As glaciers melt and release massive amounts of water into surrounding lakes, 15 million people worldwide are at risk of deadly flooding, according to a new study.
More than half of people living in the shadow of a so-called glacial lake outburst flood disaster are in just four countries: India, Pakistan, Peru and China, according to a study in Tuesday’s issue of the journal Nature Communications. Another study, which is under review before publication, lists more than 150 such disasters in history and in the recent past.
North Americans and Europeans often don’t think about this threat, the study estimates, but one million people live just 10 kilometers (6 miles) from potentially unstable glacier-fed lakes.
One of the most devastating floods occurred in Peru in 1941, killing 1,800 to 6,000 people. In 2020, the outburst of a glacial lake in the Canadian province of British Columbia triggered a 330-foot (100 m) tsunami, although it caused no casualties. The 2017 floods in Nepal caused by a landslide were filmed by German climbers. Since 2011, Mendenhall Glacier in Alaska has caused small annual floods in what the National Weather Service calls a “suicide basin,” according to study lead author Caroline Taylor, a researcher at Newcastle University in the UK.

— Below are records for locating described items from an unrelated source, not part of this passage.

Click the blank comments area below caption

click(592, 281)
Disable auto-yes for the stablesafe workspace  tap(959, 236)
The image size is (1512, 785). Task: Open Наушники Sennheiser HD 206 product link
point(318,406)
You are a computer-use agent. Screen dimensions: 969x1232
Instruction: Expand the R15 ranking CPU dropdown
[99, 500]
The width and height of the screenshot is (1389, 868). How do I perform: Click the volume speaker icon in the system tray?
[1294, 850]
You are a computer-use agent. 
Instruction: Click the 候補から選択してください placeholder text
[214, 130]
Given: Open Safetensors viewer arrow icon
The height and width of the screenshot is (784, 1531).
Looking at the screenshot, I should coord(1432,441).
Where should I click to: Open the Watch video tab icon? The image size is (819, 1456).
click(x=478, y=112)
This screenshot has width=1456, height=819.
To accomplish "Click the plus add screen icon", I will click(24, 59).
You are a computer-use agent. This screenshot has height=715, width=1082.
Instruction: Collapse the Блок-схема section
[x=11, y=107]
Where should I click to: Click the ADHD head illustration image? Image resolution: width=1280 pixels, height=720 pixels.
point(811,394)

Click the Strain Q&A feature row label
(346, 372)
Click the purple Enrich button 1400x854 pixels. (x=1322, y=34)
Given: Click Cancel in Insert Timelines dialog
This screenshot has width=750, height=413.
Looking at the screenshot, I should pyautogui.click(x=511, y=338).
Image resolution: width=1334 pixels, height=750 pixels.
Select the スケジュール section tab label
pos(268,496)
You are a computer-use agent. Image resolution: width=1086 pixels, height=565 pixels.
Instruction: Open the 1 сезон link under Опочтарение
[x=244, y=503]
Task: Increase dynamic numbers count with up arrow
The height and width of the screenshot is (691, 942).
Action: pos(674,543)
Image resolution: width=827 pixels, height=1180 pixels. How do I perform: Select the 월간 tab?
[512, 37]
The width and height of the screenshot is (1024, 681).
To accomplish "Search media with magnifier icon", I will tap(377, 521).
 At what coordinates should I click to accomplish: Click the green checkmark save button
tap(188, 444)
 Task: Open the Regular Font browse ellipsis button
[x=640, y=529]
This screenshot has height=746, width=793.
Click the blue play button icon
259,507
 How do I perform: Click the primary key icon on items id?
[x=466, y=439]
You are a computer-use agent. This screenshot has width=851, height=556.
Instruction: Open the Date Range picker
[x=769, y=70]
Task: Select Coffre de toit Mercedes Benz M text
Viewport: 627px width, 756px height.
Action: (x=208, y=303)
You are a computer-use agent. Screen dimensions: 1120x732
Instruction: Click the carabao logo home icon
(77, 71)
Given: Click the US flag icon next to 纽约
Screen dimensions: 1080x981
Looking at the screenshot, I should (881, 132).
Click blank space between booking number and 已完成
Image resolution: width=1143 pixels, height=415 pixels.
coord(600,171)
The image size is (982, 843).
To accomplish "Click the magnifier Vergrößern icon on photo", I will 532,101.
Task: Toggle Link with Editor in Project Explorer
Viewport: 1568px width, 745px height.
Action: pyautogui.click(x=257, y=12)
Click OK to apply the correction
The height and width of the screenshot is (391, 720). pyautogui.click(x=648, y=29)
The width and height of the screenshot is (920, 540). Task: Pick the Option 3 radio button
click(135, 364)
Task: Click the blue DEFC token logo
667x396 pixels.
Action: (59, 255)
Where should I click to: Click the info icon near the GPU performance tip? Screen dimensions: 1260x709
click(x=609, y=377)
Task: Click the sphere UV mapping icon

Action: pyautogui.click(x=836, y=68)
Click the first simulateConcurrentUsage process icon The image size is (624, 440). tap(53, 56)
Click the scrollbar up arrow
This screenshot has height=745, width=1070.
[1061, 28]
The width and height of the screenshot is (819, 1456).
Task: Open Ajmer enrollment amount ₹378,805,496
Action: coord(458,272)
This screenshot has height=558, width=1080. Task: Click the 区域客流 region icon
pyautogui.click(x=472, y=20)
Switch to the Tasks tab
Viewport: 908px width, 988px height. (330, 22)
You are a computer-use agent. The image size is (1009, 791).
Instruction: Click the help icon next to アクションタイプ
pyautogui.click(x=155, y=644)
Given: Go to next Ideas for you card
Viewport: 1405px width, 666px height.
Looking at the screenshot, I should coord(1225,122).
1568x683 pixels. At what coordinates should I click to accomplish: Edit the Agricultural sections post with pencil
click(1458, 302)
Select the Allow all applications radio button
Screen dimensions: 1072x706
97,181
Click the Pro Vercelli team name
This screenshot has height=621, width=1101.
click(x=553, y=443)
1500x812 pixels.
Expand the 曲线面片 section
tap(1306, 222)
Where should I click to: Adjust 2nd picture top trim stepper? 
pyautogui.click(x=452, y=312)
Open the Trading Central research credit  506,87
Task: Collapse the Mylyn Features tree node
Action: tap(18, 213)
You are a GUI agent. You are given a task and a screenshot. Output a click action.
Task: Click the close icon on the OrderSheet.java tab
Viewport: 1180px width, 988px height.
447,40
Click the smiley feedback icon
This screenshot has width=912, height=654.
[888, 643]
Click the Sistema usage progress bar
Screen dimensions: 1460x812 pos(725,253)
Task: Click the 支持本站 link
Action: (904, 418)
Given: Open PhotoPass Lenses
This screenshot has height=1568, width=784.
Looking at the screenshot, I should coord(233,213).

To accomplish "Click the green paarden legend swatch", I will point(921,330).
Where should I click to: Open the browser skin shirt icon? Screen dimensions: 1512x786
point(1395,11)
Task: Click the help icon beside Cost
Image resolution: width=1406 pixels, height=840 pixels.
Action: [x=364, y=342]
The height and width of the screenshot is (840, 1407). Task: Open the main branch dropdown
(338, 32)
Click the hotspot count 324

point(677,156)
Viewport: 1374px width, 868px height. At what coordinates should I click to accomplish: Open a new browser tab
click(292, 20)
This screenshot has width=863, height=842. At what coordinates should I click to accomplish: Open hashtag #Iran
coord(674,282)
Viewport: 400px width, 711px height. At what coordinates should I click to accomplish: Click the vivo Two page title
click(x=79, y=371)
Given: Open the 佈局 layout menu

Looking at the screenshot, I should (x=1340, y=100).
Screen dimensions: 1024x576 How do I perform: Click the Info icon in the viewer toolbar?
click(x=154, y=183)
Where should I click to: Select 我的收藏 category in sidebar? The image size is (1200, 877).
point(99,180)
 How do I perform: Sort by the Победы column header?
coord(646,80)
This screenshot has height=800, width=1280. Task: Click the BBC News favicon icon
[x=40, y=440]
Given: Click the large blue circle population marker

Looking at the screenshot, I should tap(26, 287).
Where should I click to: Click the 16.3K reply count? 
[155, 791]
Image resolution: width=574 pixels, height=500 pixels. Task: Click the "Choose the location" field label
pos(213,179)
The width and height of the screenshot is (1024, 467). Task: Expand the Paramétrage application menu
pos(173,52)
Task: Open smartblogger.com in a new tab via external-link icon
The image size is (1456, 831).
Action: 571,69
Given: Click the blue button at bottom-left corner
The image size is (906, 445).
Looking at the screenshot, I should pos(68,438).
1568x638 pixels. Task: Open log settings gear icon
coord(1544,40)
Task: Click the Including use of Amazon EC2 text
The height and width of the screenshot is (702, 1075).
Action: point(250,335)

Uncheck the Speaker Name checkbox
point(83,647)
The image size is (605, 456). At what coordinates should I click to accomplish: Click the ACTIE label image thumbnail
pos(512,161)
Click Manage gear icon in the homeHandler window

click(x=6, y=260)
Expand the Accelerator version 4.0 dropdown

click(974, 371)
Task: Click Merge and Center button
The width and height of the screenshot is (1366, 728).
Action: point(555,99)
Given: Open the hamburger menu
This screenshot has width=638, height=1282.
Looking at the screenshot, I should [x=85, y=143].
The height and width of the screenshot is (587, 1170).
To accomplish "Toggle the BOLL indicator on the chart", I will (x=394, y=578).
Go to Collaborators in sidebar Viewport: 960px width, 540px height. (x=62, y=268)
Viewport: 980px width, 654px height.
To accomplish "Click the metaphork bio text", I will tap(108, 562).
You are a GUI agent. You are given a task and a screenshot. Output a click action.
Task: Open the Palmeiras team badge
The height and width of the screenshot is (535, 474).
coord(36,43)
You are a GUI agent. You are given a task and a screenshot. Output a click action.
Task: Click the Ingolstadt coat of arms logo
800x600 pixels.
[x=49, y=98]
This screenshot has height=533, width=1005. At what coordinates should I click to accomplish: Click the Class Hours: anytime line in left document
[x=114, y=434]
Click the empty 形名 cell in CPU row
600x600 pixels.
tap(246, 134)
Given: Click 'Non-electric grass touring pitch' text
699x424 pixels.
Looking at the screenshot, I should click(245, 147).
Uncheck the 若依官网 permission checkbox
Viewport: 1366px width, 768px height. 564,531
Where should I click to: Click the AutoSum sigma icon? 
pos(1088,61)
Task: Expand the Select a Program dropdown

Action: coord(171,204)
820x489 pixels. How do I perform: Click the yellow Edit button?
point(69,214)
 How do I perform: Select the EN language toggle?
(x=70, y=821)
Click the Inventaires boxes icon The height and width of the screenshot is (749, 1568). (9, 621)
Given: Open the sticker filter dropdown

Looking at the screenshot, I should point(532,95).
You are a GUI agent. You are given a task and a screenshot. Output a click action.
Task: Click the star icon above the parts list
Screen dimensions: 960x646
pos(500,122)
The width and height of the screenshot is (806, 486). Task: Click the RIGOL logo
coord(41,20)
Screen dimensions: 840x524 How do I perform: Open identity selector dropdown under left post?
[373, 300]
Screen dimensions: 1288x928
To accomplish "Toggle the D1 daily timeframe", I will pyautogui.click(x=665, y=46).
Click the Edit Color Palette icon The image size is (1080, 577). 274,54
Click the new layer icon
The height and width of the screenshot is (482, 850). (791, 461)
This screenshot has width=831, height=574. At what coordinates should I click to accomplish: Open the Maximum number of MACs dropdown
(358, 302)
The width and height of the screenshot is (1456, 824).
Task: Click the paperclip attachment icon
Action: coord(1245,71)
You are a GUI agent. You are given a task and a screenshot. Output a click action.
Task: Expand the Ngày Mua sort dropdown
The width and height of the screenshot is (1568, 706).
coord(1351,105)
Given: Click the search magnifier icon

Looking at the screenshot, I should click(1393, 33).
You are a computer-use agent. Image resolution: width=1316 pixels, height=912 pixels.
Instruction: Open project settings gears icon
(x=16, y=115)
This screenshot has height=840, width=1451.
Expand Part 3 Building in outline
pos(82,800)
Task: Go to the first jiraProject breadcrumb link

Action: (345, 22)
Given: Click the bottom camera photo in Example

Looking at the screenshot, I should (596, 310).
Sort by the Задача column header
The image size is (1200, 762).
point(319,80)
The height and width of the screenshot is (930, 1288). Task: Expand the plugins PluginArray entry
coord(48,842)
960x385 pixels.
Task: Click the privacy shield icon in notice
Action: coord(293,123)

In 2013, heavy rains and floods caused by the bursting of a glacial lake killed thousands of people in India.
So far, climate change doesn’t seem to be causing more frequent floods, but as warming shrinks glaciers, lakes increase in volume and make them more dangerous when they give way to levees, according to scientists. Are being given.
“In the past we’ve seen glacial lake burst floods that have killed thousands of people in a single catastrophic event,” said study co-author Tom Robinson, a disaster risk scholar at New Zealand’s University of Canterbury. “And with climate change, glaciers are melting and lakes are getting bigger, making them potentially more unstable.”
Dan Sugar, a geologist at the University of Calgary who was not involved in the study, said the danger largely depends on the number of people living in the flood zone.
“In a warming world, we certainly envision larger glacial lakes,” Sugar said in an email. “But the risk of these lakes depends crucially on where people live and what their vulnerabilities will be.”